ホーム | ブラジル国内ニュース | 《ブラジル》中国製ワクチン巡り激しくさや当て=保健省が購入宣言後に大統領が撤回=ドリア州知事「国民を優先すべき」

《ブラジル》中国製ワクチン巡り激しくさや当て=保健省が購入宣言後に大統領が撤回=ドリア州知事「国民を優先すべき」

コロナバックを詰めたコンテナ(Governo de São Paulo)

 保健省は20日午後、新型コロナウイルスのワクチンとして、中国製の「コロナバック」を4600万回分購入すると発表した。だが翌日になって、ボルソナロ大統領が「購入しない」と宣言し、波紋を投げかけている。21日付現地紙、サイトが報じている。

━━━━━━━━━━━━━━━━━━━━

やること -
a. 記事の「ホーム | ブラジル国内ニュース」から「現地紙、サイトが報じている。」まで、両端の語句も含めてそのまま書き写す。
b. (i)保健省はコロナバックを4600万回分購入すると発表した。(ii)保健省の発表は21日午後だった。(iii)ボルソナロ大統領は購入すると宣言した。それぞれが記事と合うかを「はい」か「いいえ」で答え、根拠となる記事の語句を正確に引用する。
資料は使わなくてよい。

データ項目 -
━━━━━━━━━━━━━━━━━━━━

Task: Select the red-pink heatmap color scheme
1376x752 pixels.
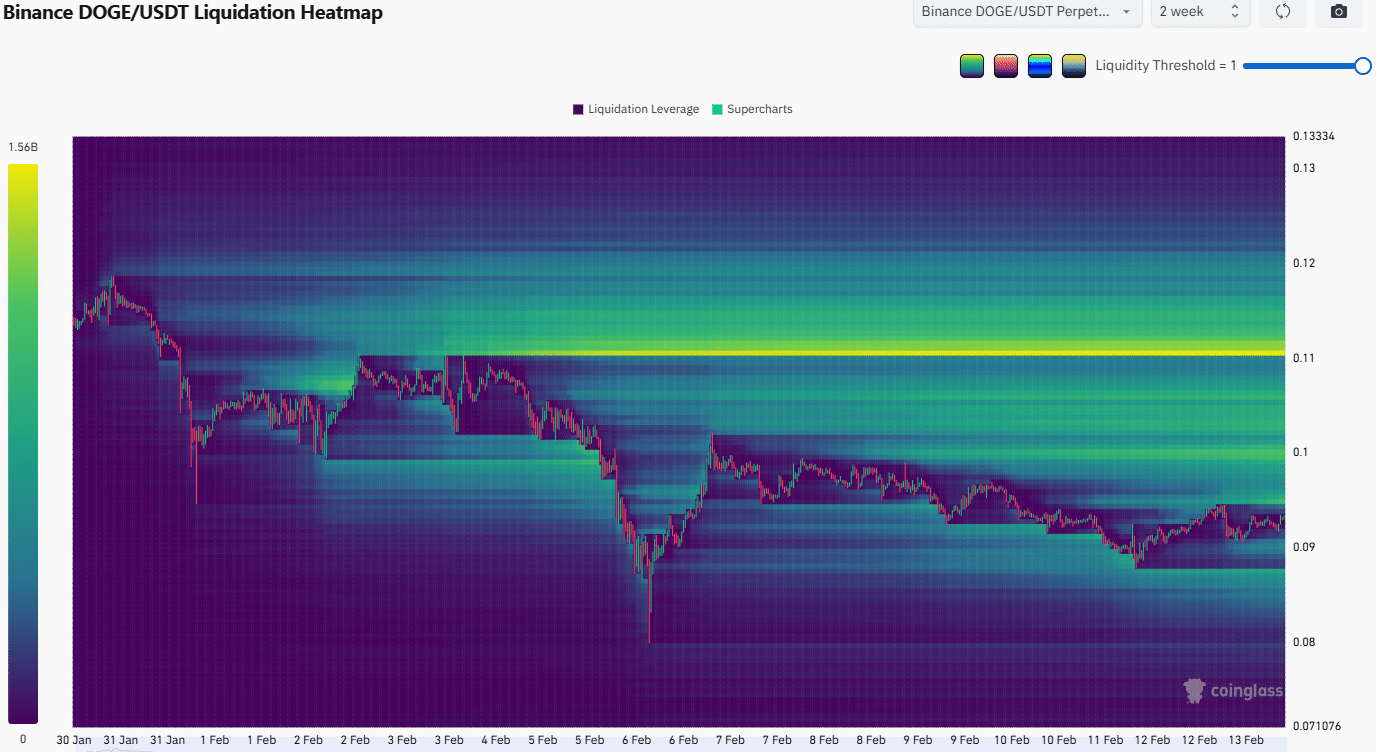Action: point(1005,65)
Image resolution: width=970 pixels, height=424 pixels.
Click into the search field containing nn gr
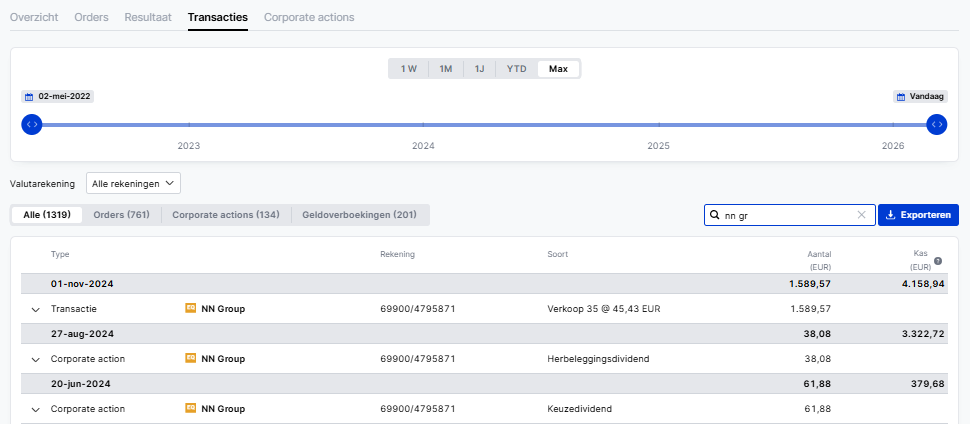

━━━━━━━━━━━━━━━━━━━━

各項目の答え -
a.
ホーム | ブラジル国内ニュース | 《ブラジル》中国製ワクチン巡り激しくさや当て=保健省が購入宣言後に大統領が撤回=ドリア州知事「国民を優先すべき」

《ブラジル》中国製ワクチン巡り激しくさや当て=保健省が購入宣言後に大統領が撤回=ドリア州知事「国民を優先すべき」

コロナバックを詰めたコンテナ(Governo de São Paulo)

 保健省は20日午後、新型コロナウイルスのワクチンとして、中国製の「コロナバック」を4600万回分購入すると発表した。だが翌日になって、ボルソナロ大統領が「購入しない」と宣言し、波紋を投げかけている。21日付現地紙、サイトが報じている。

b.
(i)はい。「中国製の『コロナバック』を4600万回分購入すると発表した」
(ii)いいえ。「保健省は20日午後」
(iii)いいえ。「ボルソナロ大統領が『購入しない』と宣言し」